(Beginning of EXTRACT TO READ)
Israel-Palestine War is just an advanced land wrangle
What you need to know:
- What we see today as the Israel-Palestine war is, therefore, nothing but a land dispute that started 105 years ago.
The genesis of the Israel-Palestine conflict is a little less nuanced than it is made to look. For one to understand and get a layperson’s understanding of this war, one needs not look far beyond their own backyard.
The Ugandan primary and secondary school curricula for Social Studies and History respectively, give detailed accounts of the migrations of different ethnic groups that currently live in and outside Ugandan borders and beyond.
These accounts trace the geographical origin and ancestry of a people, and many of these accounts have been scientifically, geologically, socially, and culturally proven to be true.
It is a proven fact that for tens of reasons, people used to migrate from one place to another, and never look back, as they would eventually find new locations to call home, at the expense of wherever they came from.
(End of EXTRACT TO READ)
(Beginning of EXERCISE DATA)
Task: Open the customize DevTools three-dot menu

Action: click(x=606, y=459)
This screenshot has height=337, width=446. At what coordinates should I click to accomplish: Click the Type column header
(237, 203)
(End of EXERCISE DATA)
#### [WHAT TO WORK ON]
a – Please print the stretch of the Israel-Palestine article from "The genesis of" through "their own backyard.".
b – According to the Israel-Palestine article, how many years ago did the land dispute start?

#### [SOLUTION SET]
a –
The genesis of the Israel-Palestine conflict is a little less nuanced than it is made to look. For one to understand and get a layperson’s understanding of this war, one needs not look far beyond their own backyard.

b – 105 years ago.